With two anti-spyware bills gaining passage in the U.S. House of Representatives, Beltway observers say the chances for some kind of anti-spyware law being enacted by Congress this year are good.
But experts warn that new laws will go only so far toward ending the plague of spyware on users desktops.
An equally effective tool may be pressure from advertisers and institutional investors that forces online marketing companies to clean up their business practices.
While lawmakers in the Senate wait to take up the anti-spyware issue, there is evidence that advertisers are growing wary of the practices of some online marketing companies—a development that could force big changes at marketers such as Claria Corp., 180Solutions and Direct Revenue LLC.
Pressure on online marketing companies is coming from all quarters. Anti-spyware activists such as Harvard University Law School student Ben Edelman have drawn attention to brand-name companies, such as The Walt Disney Co. and FTD Inc., that patronize online advertisers such as Gator and 180Solutions.
The Washington-based Center for Democracy and Technology recently asked leading corporations that advertise online to reconsider their support of companies that engage in questionable practices, such as drive-by installations, in which users arent notified before adware is placed on their machines.
Corporations, especially in regulated industries, are increasingly wary of bad exposure from being linked to aggressive online companies such as 180Solutions, said Rob Gaudio, director of client services at MEA Digital LLC, an interactive advertising agency in San Diego.

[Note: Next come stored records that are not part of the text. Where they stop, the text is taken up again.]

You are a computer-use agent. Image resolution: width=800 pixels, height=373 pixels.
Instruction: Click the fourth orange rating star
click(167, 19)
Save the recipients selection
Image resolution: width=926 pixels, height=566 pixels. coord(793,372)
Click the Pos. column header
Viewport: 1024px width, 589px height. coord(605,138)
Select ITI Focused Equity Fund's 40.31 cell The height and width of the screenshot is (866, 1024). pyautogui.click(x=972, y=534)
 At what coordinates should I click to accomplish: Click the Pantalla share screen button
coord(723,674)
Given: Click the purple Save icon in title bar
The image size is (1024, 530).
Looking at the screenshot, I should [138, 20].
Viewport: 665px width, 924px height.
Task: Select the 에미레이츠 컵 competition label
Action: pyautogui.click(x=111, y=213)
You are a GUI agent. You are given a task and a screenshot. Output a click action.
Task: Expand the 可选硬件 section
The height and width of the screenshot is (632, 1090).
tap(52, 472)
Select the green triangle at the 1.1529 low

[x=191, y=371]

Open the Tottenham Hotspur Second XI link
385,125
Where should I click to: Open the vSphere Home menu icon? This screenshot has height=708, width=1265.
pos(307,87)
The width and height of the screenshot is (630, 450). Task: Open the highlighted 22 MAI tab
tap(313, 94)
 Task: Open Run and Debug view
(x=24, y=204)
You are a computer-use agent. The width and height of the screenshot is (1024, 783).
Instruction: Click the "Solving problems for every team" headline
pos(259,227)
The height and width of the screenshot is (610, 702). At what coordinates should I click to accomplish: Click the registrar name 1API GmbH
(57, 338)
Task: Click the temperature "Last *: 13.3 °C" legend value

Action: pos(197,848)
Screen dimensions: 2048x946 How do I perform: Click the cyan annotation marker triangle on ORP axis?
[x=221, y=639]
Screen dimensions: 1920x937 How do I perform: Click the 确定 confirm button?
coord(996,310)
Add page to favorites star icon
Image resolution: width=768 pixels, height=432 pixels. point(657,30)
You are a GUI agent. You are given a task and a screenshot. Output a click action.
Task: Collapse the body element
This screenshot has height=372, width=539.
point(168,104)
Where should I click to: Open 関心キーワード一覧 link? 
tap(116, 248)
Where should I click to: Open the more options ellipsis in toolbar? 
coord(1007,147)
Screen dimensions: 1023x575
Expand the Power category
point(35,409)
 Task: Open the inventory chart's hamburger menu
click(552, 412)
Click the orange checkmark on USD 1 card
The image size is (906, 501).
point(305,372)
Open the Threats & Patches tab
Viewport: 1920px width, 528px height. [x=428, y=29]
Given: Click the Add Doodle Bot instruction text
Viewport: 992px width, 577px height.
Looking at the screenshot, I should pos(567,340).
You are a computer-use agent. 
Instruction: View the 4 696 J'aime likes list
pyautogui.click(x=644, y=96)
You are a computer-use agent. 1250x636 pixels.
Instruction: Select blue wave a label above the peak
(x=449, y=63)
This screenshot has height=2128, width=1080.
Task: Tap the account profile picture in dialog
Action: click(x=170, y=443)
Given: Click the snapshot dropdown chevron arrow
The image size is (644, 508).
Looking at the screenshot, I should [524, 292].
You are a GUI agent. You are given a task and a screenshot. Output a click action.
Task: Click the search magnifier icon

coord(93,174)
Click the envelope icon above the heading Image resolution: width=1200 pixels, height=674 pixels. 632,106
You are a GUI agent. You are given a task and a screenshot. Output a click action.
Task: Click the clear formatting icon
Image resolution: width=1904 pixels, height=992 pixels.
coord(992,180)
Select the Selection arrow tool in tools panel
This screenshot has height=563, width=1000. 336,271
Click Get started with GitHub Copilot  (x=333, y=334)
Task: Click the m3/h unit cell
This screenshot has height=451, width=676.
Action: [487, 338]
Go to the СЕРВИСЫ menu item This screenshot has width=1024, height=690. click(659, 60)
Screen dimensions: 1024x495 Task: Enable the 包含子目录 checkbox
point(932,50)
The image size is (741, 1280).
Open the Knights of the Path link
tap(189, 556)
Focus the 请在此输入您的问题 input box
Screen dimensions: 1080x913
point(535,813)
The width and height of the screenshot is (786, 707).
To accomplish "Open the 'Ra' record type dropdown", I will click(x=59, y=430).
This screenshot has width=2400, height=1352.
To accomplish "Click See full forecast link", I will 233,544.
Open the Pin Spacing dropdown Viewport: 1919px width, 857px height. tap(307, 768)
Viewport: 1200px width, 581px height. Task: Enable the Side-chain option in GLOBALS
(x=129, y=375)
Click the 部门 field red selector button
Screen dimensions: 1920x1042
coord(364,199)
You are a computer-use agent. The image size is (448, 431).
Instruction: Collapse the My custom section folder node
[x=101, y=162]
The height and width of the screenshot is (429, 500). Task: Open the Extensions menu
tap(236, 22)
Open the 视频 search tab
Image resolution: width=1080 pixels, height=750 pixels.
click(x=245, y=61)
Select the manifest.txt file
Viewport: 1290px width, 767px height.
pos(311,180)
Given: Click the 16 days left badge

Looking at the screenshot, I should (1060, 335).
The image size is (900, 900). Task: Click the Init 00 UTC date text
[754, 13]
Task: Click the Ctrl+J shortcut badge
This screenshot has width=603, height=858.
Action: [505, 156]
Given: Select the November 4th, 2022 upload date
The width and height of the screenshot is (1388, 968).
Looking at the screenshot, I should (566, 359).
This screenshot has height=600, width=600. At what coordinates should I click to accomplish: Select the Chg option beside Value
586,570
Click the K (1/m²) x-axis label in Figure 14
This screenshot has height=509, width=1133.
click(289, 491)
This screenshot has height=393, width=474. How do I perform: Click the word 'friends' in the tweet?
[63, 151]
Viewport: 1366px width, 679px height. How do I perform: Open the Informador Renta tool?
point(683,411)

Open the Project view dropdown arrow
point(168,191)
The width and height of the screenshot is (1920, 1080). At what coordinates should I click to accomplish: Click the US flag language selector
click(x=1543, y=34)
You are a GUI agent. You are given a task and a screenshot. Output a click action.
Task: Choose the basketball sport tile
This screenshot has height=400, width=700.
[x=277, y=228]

MEA works for a number of large companies, including HSBC Bank USA N.A., Oakley Inc. and Calloway Golf Co., according to Dave Herscott, co-founder and managing partner.
Scrutiny of adware and spyware problems makes clients such as HSBC reluctant to advertise online, Gaudio said. “[HSBC is] under great scrutiny by their legal department, and privacy is a big issue. … It forces them to stay out of [online advertising] completely,” he said.
Other companies, such as Oakley, are open to online advertising through channels such as Web site affiliates but demand scrutiny of those sites.